## Start Text segment
Importing libraries and data

We’ll start by copying and slightly modifying our code from part 2, changing from networkx to graph-tool. The Counter class is no longer required.

import numpy as np
import graph_tool as gt
import import_from_tenaris_catalogue  # our code from part 1

def make_graph(catalogue):
    # Now we want to initiate our graph - we'll make the edges directional, i.e.
    # they will go from large to small
    graph = gt.Graph(directed=True)
    
    return graph

Make some vertices

It’s time to add our nodes (called a vertex or vertices in graph-tool, so we’ll align with this from now on) and we come to one of the main differences between graph-tool and networkx - vertex and edge attributes need to be configured and typed beforehand with graph-tool and the data is handled as indexed arrays rather than Python dictionaries that are attributed to individual nodes and edges.
## End Text segment
The tasks
a. In the tutorial excerpt, swap "vertices" for "nodes" and write out the passage between "Make some vertices" and "nodes and edges.", inclusive.
b. According to the tutorial excerpt, which class is no longer required?
The material that comes next is separate from the tutorial excerpt.
## Start Material supplied
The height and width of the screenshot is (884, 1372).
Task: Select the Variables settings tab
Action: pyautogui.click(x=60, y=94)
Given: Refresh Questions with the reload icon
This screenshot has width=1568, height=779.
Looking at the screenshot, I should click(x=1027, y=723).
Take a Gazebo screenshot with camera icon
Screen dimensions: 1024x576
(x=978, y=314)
## End Material supplied
## Start Material supplied
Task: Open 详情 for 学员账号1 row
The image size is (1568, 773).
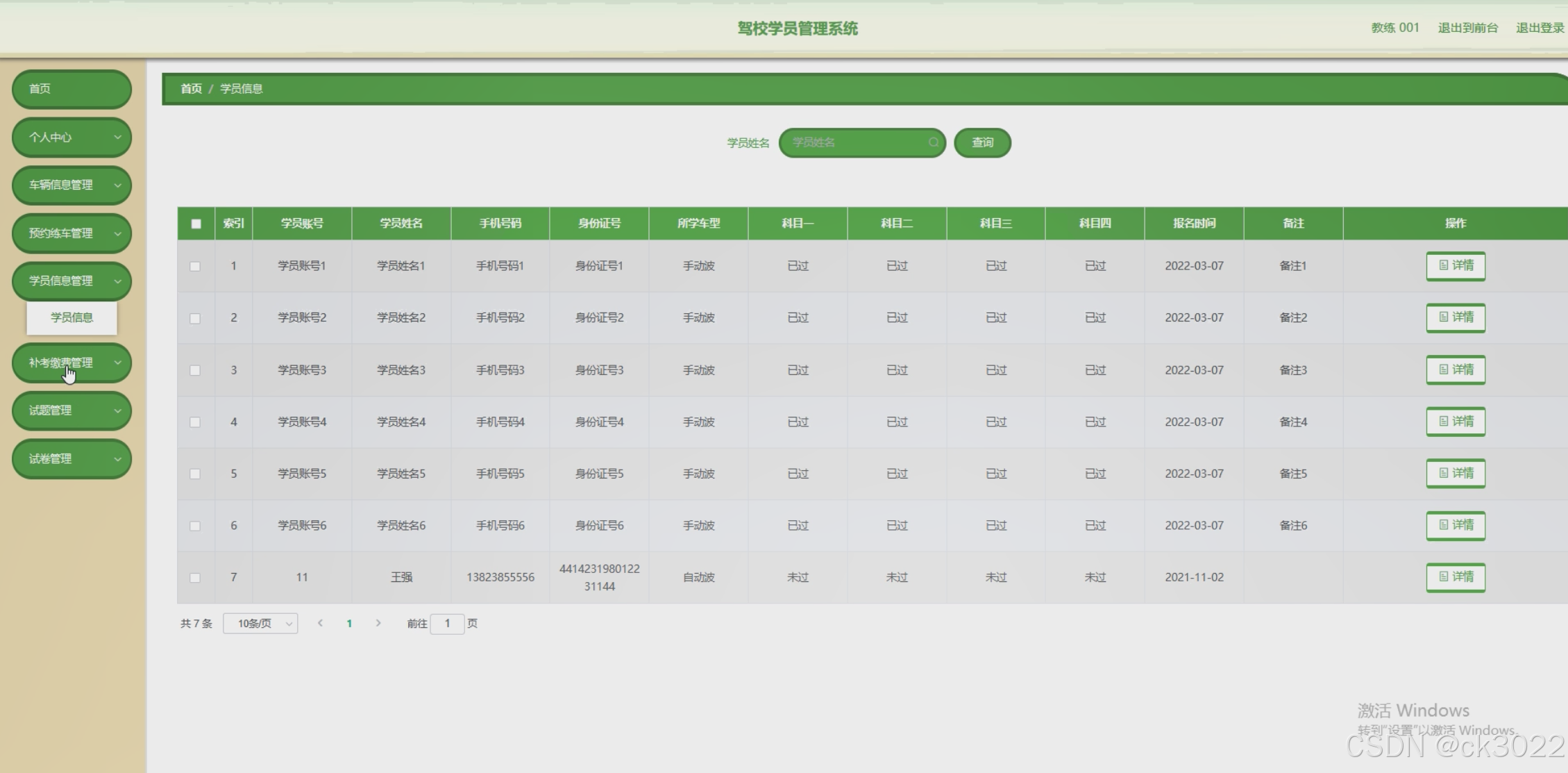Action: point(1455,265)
## End Material supplied
## Start Material supplied
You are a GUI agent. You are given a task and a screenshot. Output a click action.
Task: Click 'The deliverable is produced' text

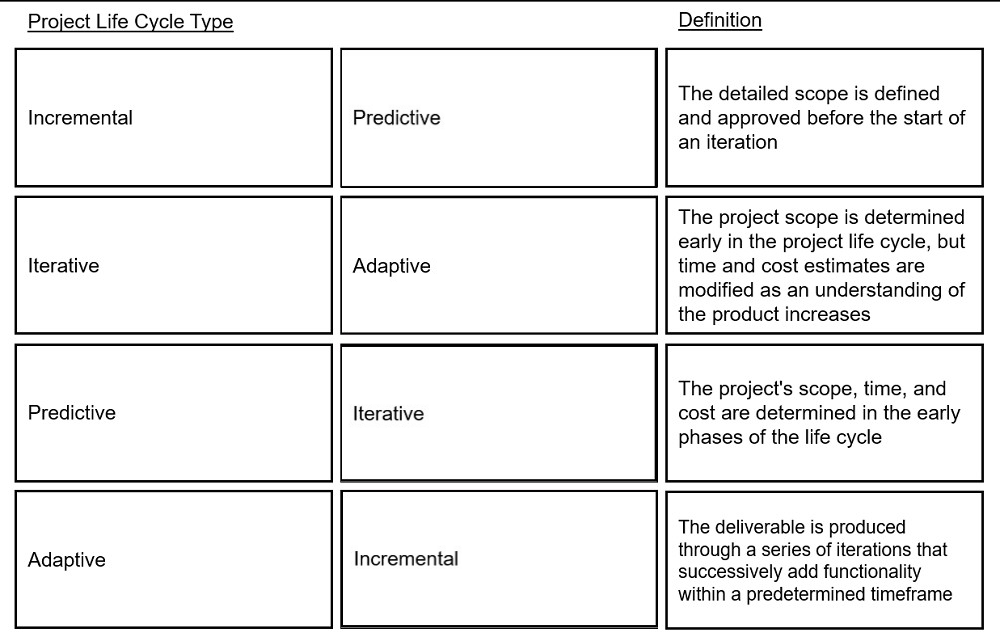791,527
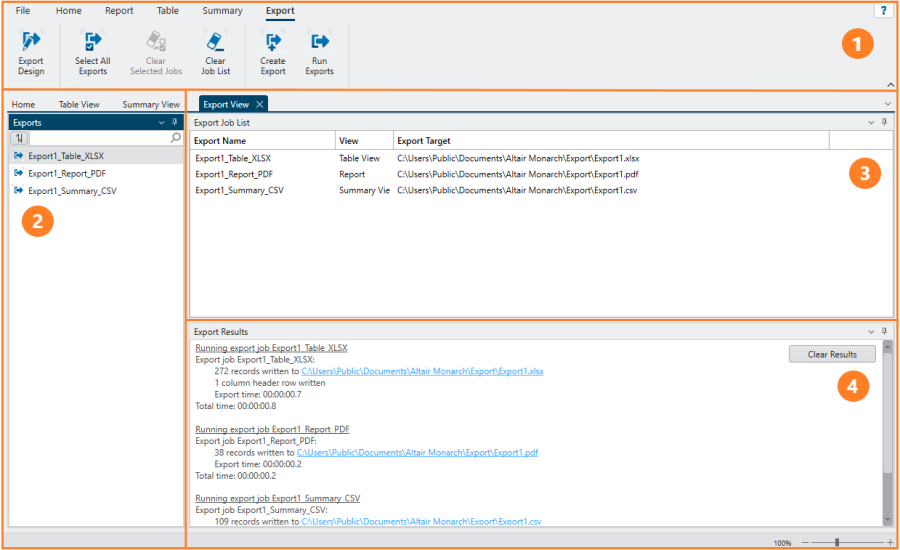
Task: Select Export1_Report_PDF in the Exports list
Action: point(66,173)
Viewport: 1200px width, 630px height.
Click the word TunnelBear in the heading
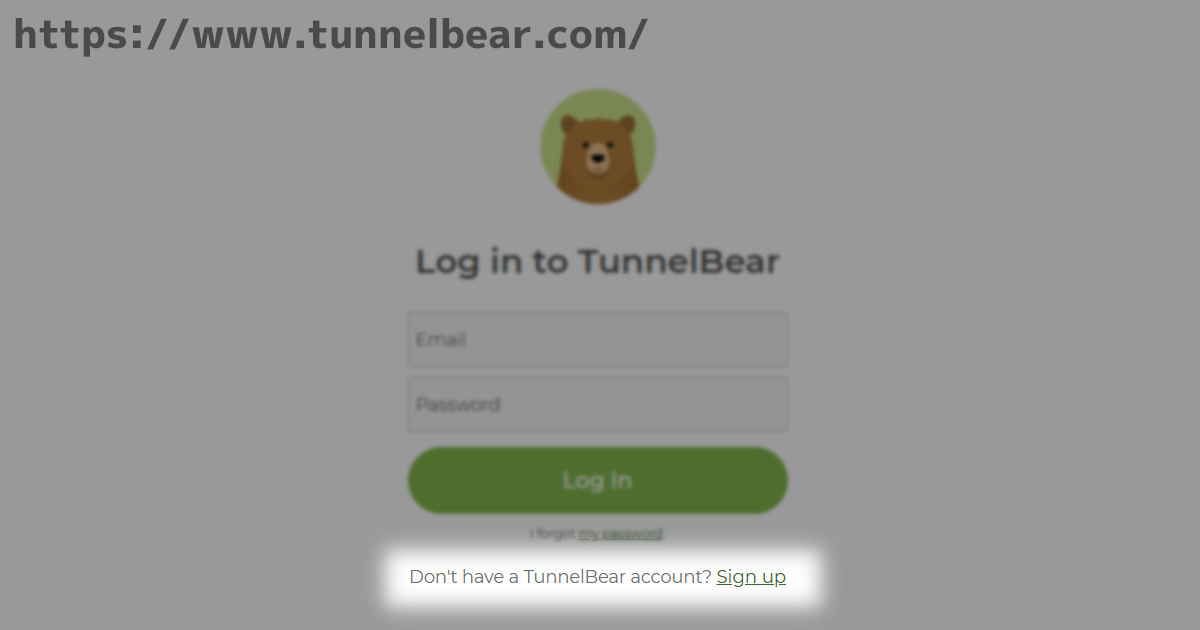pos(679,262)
## End Material supplied
Responses to the tasks
a.
Make some nodes

It’s time to add our nodes (called a vertex or nodes in graph-tool, so we’ll align with this from now on) and we come to one of the main differences between graph-tool and networkx - vertex and edge attributes need to be configured and typed beforehand with graph-tool and the data is handled as indexed arrays rather than Python dictionaries that are attributed to individual nodes and edges.

b. The Counter class.